Documento:

____

Pienso que un buen poema es un instante de vida concentrada en frasco pequeño, como el gran perfume, quintaesencia destilada de miradas, palabras, oídos, tactos, inquietudes y recuerdos, modelados todos a fuerza de estudio, tesón, intuición y sensibilidad. Escribir bien es el resultado subsiguiente a un acopio de lecturas selectas, una práctica adecuada y cierta sensibilidad innata o adquirida; pero escribir de manera singular, especialmente en clave poética, es un bien escaso; es el logro de quienes, además, son capaces de emocionar al lector. Pero en el caso del libro que suscita nuestra reflexión, se une además la excelencia. Un calificativo que reservo para aquellos poetas con mayúscula que afrontan el reto que plantea un mundo moderno insensible, arrogante, embaucador y materialista, con la palabra justa, adecuada, evocadora o balsámica. Frente a tan poderoso señor, la humildad de un compendio de percepciones implícitamente insinuadas; reflexiones morales, deseadas utopías, gritos silenciosos; equidistancia entre dicha y desdicha, pudor y desahogo; conciencia íntima y colectiva génesis de sensaciones, sosiego y meditación que nos reconcilian con la condición humana, aunque sea de forma perentoria. Excelencia y plenitud en este compendio de poemas de José Antonio, tan hondo, tan humano, tan honesto, tan sincero. Con los siguientes versos de uno de los diecisiete libros precedentes al que nos ocupa, reflexionaba este inspirado y prolífico poeta, expectante y anhelante de futuras excavaciones que hicieran aparecer la conmovedora grandeza, sepulta, que presentía velada y vedada por la tierra, y por los olivos, y por la ambición, y por la ignorancia, y por la desidia:
aún nos queda la esperanza, la tierra,
el tacto de la espera en los cartílagos,
el sonido de la historia en las sienes.
Intuía desde el perfil majestuoso de la torre medieval que delimita su recinto, la fastuosidad de los vestigios de la ciudad romana de Ituci, preservados por el lenitivo paso del tiempo y contra la codicia depredadora que la amenazaba:
Sepulta la ciudad
allá en el monte, como una tumba
de cristal bajo la tierra toda, hospedada
en nosotros, hija del tiempo.

____

Extracto de datos:

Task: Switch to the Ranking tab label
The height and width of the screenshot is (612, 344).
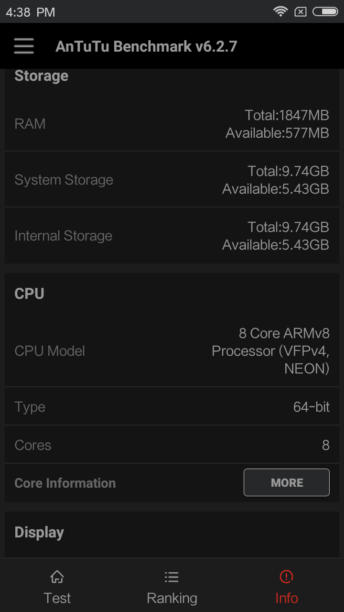Action: [172, 598]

____

Objetivo del ejercicio: Según el documento, ¿cuántos libros del poeta precedieron al que se comenta? Por favor, responde en una sola frase.

La respuesta: Al libro que se comenta lo precedieron diecisiete libros del poeta.